Jika anggota DPR serius mau menyerap aspirasi rakyat di dapil semestinya mau dan mampu menggunakan dana yang selama ini mereka nikmati. Sebut saja, tunjangan komunikasi intensif yang rutin diterima setiap bulan. Ada juga dana penyerapan (reses) Rp31,5 juta. Dalam satu tahun sidang, ada empat kali reses jika ditotal per tahun Rp126 juta. Mengapa dana-dana itu tidak dipergunakan mengoperasionalisasikan rumah aspirasi? Publik tentu setuju dan mendukung gagasan rumah aspirasi dengan catatan rumah itu harus dibiayai sendiri oleh anggota DPR, bukan menggunakan dana rakyat.

Kedua, DPR sekarang ini tampak secara demonstratif melegitimasi gagasan rumah aspirasi sebagai amanat UU 27/2009 tentang MPR, DPR, DPD, dan DPRD dan tatib DPR yang harus dilaksanakan dan ditanggung APBN. Pasal 203 Tata Tertib DPR memang menyebutkan, dalam melaksanakan representasi rakyat, anggota dalam satu daerah pemilihan (dapil) dapat membentuk rumah aspirasi. Kata “dapat” sesungguhnya mengandung makna bisa dilaksanakan bisa juga tidak, tergantung konsensus para anggota dewan. Menyerap aspirasi tentu merupakan pekerjaan penting dan bukan sampingan.

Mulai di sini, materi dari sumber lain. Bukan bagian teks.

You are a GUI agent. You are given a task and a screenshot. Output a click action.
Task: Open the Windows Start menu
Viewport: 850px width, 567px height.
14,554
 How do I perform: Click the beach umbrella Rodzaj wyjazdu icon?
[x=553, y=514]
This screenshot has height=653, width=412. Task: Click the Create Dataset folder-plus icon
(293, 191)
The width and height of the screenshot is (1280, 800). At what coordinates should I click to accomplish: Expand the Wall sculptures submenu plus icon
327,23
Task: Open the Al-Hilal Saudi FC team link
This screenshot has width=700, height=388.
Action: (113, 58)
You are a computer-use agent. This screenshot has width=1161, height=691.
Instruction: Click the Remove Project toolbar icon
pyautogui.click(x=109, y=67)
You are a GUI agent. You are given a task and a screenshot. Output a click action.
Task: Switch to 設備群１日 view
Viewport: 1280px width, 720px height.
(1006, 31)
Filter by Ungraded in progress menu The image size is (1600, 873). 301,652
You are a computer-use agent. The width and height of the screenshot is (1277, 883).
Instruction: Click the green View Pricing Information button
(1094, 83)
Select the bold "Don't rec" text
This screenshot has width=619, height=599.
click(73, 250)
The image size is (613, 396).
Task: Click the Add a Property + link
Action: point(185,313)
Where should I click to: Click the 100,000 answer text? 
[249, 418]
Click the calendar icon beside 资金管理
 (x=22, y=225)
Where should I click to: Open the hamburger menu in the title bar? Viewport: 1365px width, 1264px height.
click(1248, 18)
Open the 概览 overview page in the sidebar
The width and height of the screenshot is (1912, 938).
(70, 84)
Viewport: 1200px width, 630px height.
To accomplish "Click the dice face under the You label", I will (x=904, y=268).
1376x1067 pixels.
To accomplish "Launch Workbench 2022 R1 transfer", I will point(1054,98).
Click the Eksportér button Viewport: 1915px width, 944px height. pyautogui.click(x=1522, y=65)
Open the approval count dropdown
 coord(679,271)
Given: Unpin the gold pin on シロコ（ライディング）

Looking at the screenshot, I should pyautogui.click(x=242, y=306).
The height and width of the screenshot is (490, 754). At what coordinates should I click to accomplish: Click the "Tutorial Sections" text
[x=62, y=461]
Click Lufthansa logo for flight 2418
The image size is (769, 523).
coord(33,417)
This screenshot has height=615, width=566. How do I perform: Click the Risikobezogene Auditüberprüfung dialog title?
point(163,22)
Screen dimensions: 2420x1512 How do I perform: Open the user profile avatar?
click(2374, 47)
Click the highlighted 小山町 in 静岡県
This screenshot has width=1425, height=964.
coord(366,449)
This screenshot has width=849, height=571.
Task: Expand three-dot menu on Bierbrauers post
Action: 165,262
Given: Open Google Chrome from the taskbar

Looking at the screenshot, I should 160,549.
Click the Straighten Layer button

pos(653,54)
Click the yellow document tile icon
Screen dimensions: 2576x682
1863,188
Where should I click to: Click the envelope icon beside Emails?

Namun sesungguhnya, jika berbagai partai politik mampu mengoptimalkan fungsi-fungsi partai mulai dari level provinsi, kabupaten, kecamatan serta desa, tentu sekretariat parpol yang bersangkutanlah yang dapat memerankan diri sebagai rumah aspirasi. Sayangnya, banyak parpol tak siap, hingga para anggota DPR harus menjustifikasi rumah aspirasi sebagai keharusan. Jika pun rumah aspirasi jadi direalisasikan, maka didedikasikan untuk rakyat bukan pencitraan DPR.